Easing Cycle Restarts: CBRT Reduced the Key Rate to 43% on July 24

Bottom Line: As we expected, Central Bank of Republic of Turkiye (CBRT) reduced the policy rate by 300 bps to 43% during the MPC meeting on July 24 taking the deceleration trend in inflation and relative TRY stability in June into account. CBRT highlighted in its written statement that the underlying trend of inflation remained flat in June, and the disinflationary impact of demand conditions has strengthened. Our end year key rate prediction remains at 34.0% for the-end of 2025.
Figure 1: CPI, Core Inflation (YoY, % Change) and Policy Rate (%), January 2018 – July 2025

Source: Continuum Economics
The deceleration trend in inflation, which continued in June with 35.1% y/y supported by lagged impacts of previous monetary tightening and tighter fiscal measures, left with some room of choice for the CBRT on July 24, and CBRT used this opportunity to cut the rates by 300 bps to 43% taking the moderate fall in MoM inflation and relative TRY stability in June into consideration. (Note: CPI cooled off to 35.1% y/y June from 35.4% in May with education and housing prices leading the rise in the index. MoM inflation rose by 1.4% in June, lower than 1.5% MoM inflation the previous month). This is first rate cut since March 2025, during when the arrest of Istanbul mayor Imamoglu caused a market turbulence and sent TRY to tumbling.
In its written statement on July 24, CBRT emphasized that the underlying trend of inflation remained flat in June, and the disinflationary impact of demand conditions has strengthened. (Note: The regulator added that the leading indicators suggesting a temporary rise in monthly inflation in July due to month-specific factors).
Although CBRT reduced the key rate more-than-expected, it appears the CBRT’s accompanying communications maintained a hawkish tone, suggesting a more cautious approach to monetary easing going forward. CBRT highlighted that the tight monetary policy stance, which will be maintained until price stability is achieved, will support the disinflation process through moderation in domestic demand, real appreciation in TRY, and improvement in inflation expectations.

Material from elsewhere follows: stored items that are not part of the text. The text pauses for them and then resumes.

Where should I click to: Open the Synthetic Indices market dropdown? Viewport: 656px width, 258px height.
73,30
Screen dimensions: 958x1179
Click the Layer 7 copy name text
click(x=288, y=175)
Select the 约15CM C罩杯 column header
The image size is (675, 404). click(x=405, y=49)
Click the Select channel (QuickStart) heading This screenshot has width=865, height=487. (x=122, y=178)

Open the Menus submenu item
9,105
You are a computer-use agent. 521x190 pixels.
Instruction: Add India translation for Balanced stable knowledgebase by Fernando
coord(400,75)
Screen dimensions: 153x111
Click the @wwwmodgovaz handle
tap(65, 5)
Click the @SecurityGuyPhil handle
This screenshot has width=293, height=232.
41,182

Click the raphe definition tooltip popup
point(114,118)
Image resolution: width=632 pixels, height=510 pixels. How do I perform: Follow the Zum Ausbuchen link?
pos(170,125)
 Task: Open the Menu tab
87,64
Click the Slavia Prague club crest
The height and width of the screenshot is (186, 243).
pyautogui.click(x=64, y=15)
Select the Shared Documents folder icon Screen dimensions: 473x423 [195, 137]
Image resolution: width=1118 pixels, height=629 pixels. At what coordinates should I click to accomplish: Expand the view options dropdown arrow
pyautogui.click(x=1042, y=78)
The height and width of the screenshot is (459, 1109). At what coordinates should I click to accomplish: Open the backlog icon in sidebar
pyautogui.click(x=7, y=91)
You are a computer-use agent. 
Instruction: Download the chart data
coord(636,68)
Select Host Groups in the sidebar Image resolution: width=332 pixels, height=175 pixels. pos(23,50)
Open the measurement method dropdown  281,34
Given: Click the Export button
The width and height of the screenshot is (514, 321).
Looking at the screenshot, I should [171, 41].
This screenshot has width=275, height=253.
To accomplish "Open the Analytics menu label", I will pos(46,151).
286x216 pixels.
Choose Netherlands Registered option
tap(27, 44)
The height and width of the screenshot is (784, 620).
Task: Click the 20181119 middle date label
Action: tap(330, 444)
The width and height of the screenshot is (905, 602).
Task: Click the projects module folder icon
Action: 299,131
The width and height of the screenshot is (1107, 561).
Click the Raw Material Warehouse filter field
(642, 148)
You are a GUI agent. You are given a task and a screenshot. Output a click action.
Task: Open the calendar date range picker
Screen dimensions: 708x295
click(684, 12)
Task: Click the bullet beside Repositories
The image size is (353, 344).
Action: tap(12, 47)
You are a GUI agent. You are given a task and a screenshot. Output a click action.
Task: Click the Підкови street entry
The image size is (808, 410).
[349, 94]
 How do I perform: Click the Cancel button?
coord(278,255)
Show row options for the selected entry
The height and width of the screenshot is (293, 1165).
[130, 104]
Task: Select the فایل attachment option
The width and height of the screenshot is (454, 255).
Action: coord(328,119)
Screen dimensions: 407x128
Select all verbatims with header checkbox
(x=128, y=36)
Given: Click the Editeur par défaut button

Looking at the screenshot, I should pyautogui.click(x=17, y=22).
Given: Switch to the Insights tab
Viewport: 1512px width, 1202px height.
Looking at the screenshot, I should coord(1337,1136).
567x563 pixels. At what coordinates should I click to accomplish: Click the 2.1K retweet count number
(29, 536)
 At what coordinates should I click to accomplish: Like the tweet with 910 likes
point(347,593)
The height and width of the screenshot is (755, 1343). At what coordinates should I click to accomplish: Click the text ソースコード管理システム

It appears business people and exporters were also expecting this move. Speaking about the CBRT’s rate cuts, Burhan Ozdemir, the head of the Independent Industrialists and Businessmen Association (MUSIAD) recently said that the value of the TRY is not at the level exporters would want it to be, noting that the current real interest rate has been too high relative to the exchange rate.
It is worth noting that key concern for the CBRT remains service sector inflation, particularly in housing rentals, and education prices. We believe deteriorated pricing behaviour, inflation expectations, adverse geopolitical developments coupled with hike in natural gas prices as of July 1 will likely lead to average headline inflation to stand at 34.5% in 2025, despite the CBRT predicts inflation will soften to 24% at the end of 2025.
We continue to think that CBRT will have to proceed carefully on interest-rate adjustments on a meeting-by-meeting basis given domestic inflationary risks and unpredictable outlook for the global economy. Our end year key rate prediction remains at 34.0% for the-end of 2025, and we feel Mth/Mth inflation readings will continue to be key in H2 as CBRT will want to avoid reigniting inflation with too aggressive rate normalization.